His Woodfox series has particular poignance.
Satterfield made several compositions inspired and named for Albert Woodfox in 2016, the same year Woodfox was released from prison. Woodfox had been accused, along with two other Black men, of the murder of a prison guard in 1972. All three asserted their innocence and said they had been blamed because of their affiliation with the Black Panther party.
Woodfox would go on to spend 43 years in solitary confinement in Louisiana State Penitentiary, otherwise known as Angola. He would later publish a book about his experience, Solitary: Unbroken by Four Decades in Solitary Confinement. My Story of Transformation and Hope. Woodfox died on Thursday, August 4, from COVID-19 complications.
The inhumanity of Woodfox’s punishment tore at Satterfield's heart, he said. While activism and protest alleviated some of the pain, Satterfield found himself coming back to the same question: “What can I do?”

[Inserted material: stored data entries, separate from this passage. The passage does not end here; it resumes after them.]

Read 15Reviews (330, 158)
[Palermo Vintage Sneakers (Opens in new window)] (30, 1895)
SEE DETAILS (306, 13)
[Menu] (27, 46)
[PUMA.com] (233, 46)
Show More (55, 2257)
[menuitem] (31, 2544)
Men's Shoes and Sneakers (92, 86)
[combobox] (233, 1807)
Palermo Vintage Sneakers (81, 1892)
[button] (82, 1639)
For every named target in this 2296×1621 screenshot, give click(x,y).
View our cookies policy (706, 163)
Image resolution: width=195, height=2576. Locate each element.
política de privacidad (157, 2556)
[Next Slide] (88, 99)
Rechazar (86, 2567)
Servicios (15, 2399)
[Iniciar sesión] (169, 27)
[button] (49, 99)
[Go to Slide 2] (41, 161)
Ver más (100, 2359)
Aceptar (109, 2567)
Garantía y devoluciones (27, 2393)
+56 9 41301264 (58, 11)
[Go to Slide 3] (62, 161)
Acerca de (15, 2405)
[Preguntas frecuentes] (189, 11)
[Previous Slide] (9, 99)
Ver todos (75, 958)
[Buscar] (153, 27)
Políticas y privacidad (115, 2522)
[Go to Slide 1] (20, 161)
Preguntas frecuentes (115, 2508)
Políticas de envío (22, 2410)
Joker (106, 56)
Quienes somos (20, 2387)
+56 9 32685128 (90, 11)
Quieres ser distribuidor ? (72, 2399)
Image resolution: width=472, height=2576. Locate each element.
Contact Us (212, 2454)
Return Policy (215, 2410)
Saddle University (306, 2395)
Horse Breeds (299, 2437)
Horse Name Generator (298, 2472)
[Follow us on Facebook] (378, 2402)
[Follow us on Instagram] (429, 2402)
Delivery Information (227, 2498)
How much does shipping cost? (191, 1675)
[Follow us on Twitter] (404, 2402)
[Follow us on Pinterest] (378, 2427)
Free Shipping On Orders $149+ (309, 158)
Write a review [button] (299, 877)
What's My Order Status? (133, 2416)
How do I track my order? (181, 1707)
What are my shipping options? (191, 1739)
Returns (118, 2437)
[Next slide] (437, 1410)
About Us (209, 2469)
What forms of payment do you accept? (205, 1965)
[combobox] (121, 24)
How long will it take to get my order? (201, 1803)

So, Satterfield went to the woods. He wandered to a quiet park near his home in Berkeley, CA, and sat down next to small cliff and a dried-up stream. He began to see the parallels between this space and the suffering of Woodfox.
“This has all the elements—a semblance of life almost being wiped out, life trying to restore itself but inhibited—and it’s a horizonal composition, laying down as opposed to standing up—all the decomposing and fertile materials, life and death existing in the same plane,” said Satterfield. “To transpose it into natural elements to tell that same story, you’ve got to get a chance to be in front of it for a minute.
That’s why Satterfield hopes his audience will take the time to sit and observe his paintings, to see what they can discover when given the permission for space, peace, and quiet.
“I want the work to be inspiring,” said Satterfield. “I’m hoping the work can be placed into national venues, because I think it expands what we’re all about, our humanity and relationships, building upon that, trying to find healthy ways to deal with the trauma, making the work and using nature as a healing element.”